You'll probably find yourself wanting to quickly find objects on your map depending on spatial relations (like, "what enemies are within foo units of the player?"). Searching through all the objects for these queries is O(n) (i.e. slow). So, you can subdivide the map into a hierarchy of nodes, stopping when you hit one object per node (or whatever). This lets you do O(log n) lookups. There are many ways of doing this, but the two that you'll probably find most useful for a 2-d plane are quadtrees and kD-trees.
That didn't make much sense, so here's a quick diagram:
(Well, the NW node in level 2 should be split into 4, not 2, but you get the idea.) So what we're doing is considering each node, if the node has more than one objects in it, we split it into four child nodes and recurse on each of those.
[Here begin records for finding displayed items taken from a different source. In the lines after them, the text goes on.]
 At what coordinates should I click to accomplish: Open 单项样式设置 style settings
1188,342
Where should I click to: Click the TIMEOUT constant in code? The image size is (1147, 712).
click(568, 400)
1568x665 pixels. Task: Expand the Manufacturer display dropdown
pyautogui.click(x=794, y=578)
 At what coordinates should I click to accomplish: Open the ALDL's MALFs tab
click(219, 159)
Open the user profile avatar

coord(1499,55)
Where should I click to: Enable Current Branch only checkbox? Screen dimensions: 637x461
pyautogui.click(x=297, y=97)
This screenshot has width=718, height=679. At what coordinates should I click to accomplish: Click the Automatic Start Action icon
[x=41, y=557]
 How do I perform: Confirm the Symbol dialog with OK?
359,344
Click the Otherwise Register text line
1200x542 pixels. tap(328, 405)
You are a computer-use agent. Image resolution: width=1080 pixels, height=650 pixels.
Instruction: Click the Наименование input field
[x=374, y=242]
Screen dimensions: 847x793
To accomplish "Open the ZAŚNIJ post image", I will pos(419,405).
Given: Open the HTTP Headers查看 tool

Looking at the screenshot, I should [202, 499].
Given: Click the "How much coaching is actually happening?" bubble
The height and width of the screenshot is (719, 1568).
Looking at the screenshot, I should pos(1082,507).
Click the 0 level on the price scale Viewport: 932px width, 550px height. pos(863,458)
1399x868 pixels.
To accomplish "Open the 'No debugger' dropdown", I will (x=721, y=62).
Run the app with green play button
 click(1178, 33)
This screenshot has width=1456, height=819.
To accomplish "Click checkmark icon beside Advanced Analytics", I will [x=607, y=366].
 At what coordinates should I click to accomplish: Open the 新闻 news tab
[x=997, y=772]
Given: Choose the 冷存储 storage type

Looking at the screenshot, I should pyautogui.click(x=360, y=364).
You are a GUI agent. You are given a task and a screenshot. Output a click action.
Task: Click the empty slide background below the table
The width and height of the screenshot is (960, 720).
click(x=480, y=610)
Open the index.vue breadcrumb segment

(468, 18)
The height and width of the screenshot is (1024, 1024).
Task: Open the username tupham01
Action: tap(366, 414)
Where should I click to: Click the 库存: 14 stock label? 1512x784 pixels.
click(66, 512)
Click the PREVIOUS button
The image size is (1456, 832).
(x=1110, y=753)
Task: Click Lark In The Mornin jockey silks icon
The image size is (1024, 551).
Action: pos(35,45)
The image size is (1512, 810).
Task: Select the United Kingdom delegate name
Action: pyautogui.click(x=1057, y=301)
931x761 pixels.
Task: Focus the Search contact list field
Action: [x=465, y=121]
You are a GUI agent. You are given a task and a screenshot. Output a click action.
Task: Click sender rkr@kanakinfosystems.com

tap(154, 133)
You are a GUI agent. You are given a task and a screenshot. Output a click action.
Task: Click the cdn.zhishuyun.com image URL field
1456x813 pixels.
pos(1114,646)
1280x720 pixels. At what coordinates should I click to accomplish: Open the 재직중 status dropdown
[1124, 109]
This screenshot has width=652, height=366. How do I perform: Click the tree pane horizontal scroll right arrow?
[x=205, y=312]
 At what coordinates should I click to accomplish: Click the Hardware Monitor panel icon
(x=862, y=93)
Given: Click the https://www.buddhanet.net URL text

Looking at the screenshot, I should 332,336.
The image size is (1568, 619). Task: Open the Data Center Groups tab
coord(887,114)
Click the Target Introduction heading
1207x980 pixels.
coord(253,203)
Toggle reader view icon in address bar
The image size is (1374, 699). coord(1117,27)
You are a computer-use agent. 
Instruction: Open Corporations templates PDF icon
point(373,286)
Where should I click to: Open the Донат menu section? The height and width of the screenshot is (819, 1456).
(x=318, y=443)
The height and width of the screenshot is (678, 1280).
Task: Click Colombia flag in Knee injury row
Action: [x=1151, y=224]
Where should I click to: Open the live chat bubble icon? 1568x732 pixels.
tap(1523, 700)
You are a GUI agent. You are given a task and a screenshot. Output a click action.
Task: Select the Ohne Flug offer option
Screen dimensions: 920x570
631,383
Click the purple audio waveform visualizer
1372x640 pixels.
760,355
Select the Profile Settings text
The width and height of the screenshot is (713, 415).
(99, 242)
This obviously works best for static objects, like map features. Have a look at http://www.tulrich.com/geekstuff/partitioning.html for an adaptation (based on octrees, which are the same thing in 3d). Quadtrees and kD-trees should be covered in any decent graphics book (and if you're a game programmer you have one or two of those, right? :-), but also here: http://www.google.com/search?hl=en&q=quadtree
Update: how you'd use one of these
Okay, so what do you do with one of these? Say you want to find all the objects in the quadtree within N units of the player, our original problem. Recurse through the quadtree.
Obviously, this is a lot of effort for little gain if you only have a few objects. But if you have hundreds (or thousands, or millions) of objects fairly evenly distributed over the map, discarding huge chunks of them at a time can make a big difference -- and does! This process is O(log n) instead of O(n).